As illustratively shown in FIG. 2B, the on-chip calculation 220 includes receiving the image block M22, and includes a convolution operation CB1 with a kernel KN1 to the image block M22 to generate an image block MB1. In some embodiments, the on-chip calculation 220 further includes performing multiple convolution operations with corresponding kernels to generate the image block M24. For example, the on-chip calculation 220 includes a convolution operation CB2 with a kernel KN2 to the image block MB1 to generate an image block MB2, performs multiple convolution operations to the image block MB2 to generate an image block MB3, and performs a convolution operation CB3 with a kernel KN3 to the image block MB3 to generate the image block M24.

In some embodiments, non-local operations, such as the operations S12, S14 and S16 shown in FIG. 1, are performed among the convolution operations. For example, the non-local operation S12 is performed to the image block M22 before the convolution operation CB1, and the non-local operation S14 is performed to the image block MB1 before the convolution operation CB2. Accordingly, the intermediate image blocks MB1-MB3 have non-local information of the entire image M21. As a result, the image block M24 generated by performing the on-chip calculation 220 also has the non-local information.

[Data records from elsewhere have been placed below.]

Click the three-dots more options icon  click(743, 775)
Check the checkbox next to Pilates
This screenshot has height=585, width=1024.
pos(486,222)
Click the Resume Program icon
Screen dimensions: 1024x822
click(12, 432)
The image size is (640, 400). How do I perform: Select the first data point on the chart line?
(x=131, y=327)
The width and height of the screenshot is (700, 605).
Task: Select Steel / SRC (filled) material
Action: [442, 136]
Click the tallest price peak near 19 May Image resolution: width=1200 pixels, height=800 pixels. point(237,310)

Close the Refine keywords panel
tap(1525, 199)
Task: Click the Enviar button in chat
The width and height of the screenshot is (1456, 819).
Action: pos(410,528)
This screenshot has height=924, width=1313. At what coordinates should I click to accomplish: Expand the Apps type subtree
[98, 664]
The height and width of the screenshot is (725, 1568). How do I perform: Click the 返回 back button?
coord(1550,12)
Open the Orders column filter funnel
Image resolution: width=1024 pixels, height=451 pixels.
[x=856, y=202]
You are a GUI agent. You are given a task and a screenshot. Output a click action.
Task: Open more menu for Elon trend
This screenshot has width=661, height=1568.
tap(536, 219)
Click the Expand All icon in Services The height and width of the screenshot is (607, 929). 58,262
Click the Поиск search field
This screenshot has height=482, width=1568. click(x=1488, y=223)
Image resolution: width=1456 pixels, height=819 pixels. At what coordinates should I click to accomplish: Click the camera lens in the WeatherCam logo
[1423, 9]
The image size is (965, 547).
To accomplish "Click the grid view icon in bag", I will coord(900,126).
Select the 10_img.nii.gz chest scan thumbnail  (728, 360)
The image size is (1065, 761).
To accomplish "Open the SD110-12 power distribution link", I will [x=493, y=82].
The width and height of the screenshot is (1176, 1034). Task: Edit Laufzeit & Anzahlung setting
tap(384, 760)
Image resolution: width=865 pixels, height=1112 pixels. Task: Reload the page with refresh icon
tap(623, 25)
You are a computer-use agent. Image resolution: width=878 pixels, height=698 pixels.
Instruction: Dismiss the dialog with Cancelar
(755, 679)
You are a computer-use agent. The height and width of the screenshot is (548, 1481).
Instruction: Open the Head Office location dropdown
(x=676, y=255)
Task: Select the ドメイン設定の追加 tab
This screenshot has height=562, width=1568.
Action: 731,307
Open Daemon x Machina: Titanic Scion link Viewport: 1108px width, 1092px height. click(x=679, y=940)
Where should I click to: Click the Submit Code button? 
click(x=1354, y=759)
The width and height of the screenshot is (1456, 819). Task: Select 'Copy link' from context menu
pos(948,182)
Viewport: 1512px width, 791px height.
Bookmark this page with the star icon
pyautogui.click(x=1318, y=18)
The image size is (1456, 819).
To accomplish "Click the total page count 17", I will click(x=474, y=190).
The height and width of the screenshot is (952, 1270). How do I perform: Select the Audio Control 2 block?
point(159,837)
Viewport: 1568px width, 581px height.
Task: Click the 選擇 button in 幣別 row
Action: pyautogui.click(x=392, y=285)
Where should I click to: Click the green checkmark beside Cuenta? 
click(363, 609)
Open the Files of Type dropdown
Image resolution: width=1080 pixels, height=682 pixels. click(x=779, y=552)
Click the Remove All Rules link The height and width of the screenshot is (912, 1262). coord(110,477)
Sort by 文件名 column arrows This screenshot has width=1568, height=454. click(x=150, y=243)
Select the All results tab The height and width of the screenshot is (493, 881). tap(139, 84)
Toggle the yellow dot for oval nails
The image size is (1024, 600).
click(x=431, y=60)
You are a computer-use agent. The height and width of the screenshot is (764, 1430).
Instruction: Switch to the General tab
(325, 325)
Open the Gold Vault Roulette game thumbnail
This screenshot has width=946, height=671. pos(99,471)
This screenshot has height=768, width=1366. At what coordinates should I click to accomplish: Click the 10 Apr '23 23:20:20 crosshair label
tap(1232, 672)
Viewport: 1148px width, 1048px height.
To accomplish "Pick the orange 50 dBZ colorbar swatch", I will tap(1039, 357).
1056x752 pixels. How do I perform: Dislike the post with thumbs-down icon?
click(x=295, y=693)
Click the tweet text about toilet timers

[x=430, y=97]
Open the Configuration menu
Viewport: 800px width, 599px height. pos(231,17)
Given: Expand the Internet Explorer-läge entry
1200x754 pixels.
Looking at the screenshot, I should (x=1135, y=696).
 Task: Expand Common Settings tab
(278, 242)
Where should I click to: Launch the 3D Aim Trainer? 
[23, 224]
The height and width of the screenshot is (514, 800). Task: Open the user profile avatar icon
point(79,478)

Referring to FIG. 1 and FIG. 2B, the convolution operations CB1 and CB2 correspond to the operations S13 and S15, respectively. In some embodiments, the operations S13 and S23 are on a same CNN layer, and both are performed with the kernel KN1. Similarly, the operations S15 and S25 are on a same CNN layer, and both are performed with the kernel KN2.

FIG. 3 is a schematic diagram of processing a non-local operation OP31 to a feature map M31, corresponding to, for example, the operation S22 as shown in FIG. 1, in accordance with some embodiments of the present disclosure. As illustratively shown in FIG. 3, the feature map M31 includes H×W pixels IP(1,1)-IP(H,W), in which the positive integers H and W are height and width of the feature map M31, respectively. The non-local operation OP31 is performed to the entire feature map M31 to generate a pixel MP3 of an output image. The output image includes H×W pixels corresponding to the pixels IP(1,1)-IP(H,W), respectively. In other embodiments, the pixel MP3 is a pixel of an intermediate image generated during the entire CNN modeling process for generating the output image.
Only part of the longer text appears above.